The focal length of a concave mirror is__________ its radius of curvature.
A) equal to
B) half of
C) two times
D) negative of

Answer 1

Hint: To find the relation between focal length and radius of curvature of a mirror, we must know about what is focal length and radius of curvature. If we have a value of radius of curvature, then we can find the value of focal length. Focal Length is defined by the distance from the pole of the concave mirror to the focus. Radius of curvature is defined by the distance of the centre of curvature from the pole of the mirror.

Complete step by step solution:
Derivation of relation between focal length and radius of curvature

Let us consider the figure as above.
Let a ray XY parallel to the principal axis of the concave mirror. The ray XY incident at the point Y of a concave mirror. This ray passes through its focus F after reflection. As we know that any ray coming from long distance, when incident on a mirror it passes through the focus of the mirror. This phenomenon is known as the law of reflection.
We know that point C is known as the centre of curvature, then CP is known as radius of curvature. Which is given by \[CP = R\].CY is normal to the mirror at point Y.
As XY is parallel to CP i.e. , \[XY||CP\]
Then angle $\alpha$ is equal to incident angle I, i.e.,\[\alpha = i\] (because these angles are alternate angles)
\[\angle \alpha = \angle r\]\[[\because \angle i = \angle r]\]
Thus, $\vartriangle YCF$ is isosceles. Hence, \[CF = FY\].
Let assume the aperture (or size) of the mirror is small. So point Y will lie very near to point P.
this implies,\[FP \simeq FY\]
Or we get, \[FP = CF\]\[\left[ {\because CF = FY} \right]\]
Therefore radius of curvature CP can be calculated as,
\[
  CP = CF + FP \\
  CP = FP + FP \\
   \Rightarrow CP = 2FP \\
  \therefore R = 2f \\
 \]
 \[ \Rightarrow f = \dfrac{R}{2}\]
Hence, we get the relation between focal length and radius of curvature. Which implies that the focal length is half of the radius of curvature.

Therefore, the correct option is B.

Additional information: Like a plane mirror, a concave mirror, obeys the laws of reflection of light.
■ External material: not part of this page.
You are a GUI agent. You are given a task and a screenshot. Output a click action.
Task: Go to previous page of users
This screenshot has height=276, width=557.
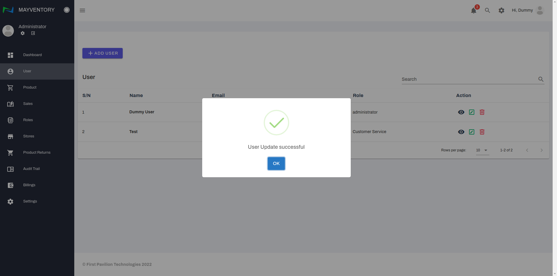(527, 150)
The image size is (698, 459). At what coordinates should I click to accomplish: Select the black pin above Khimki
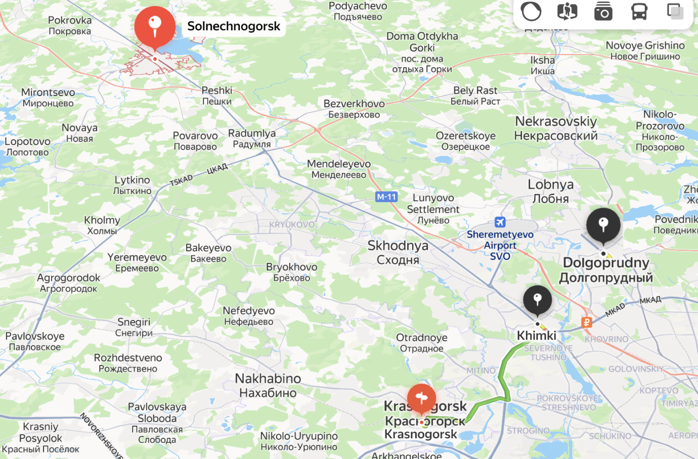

The rays of light coming from a distant object can be considered to be parallel to each other. When parallel rays of light fall on a concave mirror along its axis, they reflect from the surface of the mirror. These rays meet at a point in front of the mirror. That point is called the Principal focus of the mirror. The nature of the image formed at the focus of the mirror is real, inverted and very small in size.

Note: Students have clear knowledge of law of reflection for concave mirrors. The student must know about properties of parallel lines. Students must have knowledge about alternate angles in parallel lines.